=== Stored data entries ===
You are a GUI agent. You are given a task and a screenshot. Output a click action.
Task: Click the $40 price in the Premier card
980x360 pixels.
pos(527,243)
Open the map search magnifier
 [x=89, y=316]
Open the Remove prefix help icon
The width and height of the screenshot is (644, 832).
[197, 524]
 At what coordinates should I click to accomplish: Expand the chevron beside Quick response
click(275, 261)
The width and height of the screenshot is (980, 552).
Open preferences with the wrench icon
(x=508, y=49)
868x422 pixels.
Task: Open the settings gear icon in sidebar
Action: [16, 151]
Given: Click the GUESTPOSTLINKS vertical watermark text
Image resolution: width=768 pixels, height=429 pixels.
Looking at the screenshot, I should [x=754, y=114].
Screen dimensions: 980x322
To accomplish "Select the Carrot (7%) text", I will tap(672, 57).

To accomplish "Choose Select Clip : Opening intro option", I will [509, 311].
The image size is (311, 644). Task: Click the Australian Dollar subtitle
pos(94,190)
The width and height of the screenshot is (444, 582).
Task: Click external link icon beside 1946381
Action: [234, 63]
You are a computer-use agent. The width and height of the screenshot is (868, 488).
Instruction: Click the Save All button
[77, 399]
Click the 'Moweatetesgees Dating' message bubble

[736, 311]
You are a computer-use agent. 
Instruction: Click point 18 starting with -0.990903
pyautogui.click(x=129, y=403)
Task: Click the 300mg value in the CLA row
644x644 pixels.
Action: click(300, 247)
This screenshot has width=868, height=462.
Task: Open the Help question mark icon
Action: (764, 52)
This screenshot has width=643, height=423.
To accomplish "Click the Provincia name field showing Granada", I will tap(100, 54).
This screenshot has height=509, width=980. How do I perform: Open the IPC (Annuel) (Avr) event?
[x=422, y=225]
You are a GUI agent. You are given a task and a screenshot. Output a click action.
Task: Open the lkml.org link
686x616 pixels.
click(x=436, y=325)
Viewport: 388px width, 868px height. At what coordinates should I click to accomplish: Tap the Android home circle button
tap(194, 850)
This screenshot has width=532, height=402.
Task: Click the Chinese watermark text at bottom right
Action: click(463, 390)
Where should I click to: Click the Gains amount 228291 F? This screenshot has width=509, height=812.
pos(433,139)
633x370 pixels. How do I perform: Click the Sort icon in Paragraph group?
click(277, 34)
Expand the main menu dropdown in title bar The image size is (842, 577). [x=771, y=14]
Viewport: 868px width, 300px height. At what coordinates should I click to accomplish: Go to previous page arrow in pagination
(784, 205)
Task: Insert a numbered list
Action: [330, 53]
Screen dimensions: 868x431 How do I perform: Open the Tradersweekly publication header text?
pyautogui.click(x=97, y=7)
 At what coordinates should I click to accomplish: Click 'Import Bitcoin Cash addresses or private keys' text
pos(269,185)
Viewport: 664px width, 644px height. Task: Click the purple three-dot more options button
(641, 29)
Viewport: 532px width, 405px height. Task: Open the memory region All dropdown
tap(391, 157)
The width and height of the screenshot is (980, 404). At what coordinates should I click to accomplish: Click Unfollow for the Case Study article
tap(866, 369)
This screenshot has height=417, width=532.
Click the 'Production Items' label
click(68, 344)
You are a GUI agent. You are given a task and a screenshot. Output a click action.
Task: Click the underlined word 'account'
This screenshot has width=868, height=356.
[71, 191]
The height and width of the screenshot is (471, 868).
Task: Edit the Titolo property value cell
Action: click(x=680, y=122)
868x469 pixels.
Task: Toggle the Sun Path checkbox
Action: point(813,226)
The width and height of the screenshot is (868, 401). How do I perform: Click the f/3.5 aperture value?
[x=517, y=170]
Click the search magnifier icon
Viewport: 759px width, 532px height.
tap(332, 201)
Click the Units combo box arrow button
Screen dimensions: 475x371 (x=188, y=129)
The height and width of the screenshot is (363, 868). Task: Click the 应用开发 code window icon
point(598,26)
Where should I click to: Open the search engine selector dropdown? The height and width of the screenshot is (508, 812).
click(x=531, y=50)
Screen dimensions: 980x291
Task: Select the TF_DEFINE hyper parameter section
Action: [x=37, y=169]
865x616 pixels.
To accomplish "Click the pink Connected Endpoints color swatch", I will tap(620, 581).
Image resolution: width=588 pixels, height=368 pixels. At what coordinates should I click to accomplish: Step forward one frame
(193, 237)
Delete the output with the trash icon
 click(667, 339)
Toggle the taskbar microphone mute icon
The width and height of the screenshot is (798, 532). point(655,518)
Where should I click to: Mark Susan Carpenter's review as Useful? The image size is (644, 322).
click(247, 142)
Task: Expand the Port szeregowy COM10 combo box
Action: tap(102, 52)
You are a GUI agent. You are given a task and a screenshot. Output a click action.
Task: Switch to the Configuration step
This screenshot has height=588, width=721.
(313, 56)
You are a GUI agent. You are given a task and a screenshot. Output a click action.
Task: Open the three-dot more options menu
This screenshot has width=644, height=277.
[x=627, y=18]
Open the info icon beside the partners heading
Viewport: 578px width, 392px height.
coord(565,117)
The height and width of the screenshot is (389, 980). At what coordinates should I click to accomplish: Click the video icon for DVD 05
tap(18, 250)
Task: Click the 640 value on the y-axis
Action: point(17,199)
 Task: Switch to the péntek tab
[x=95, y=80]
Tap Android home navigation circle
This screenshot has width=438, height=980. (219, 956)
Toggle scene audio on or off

=== About this task ===
Show every line in the entries above that contains the string "will".

=== Solution for this problem ===
To accomplish "Select the Carrot (7%) text", I will tap(672, 57).
To accomplish "Choose Select Clip : Opening intro option", I will [509, 311].
To accomplish "Click the Provincia name field showing Granada", I will tap(100, 54).
To accomplish "Click the pink Connected Endpoints color swatch", I will tap(620, 581).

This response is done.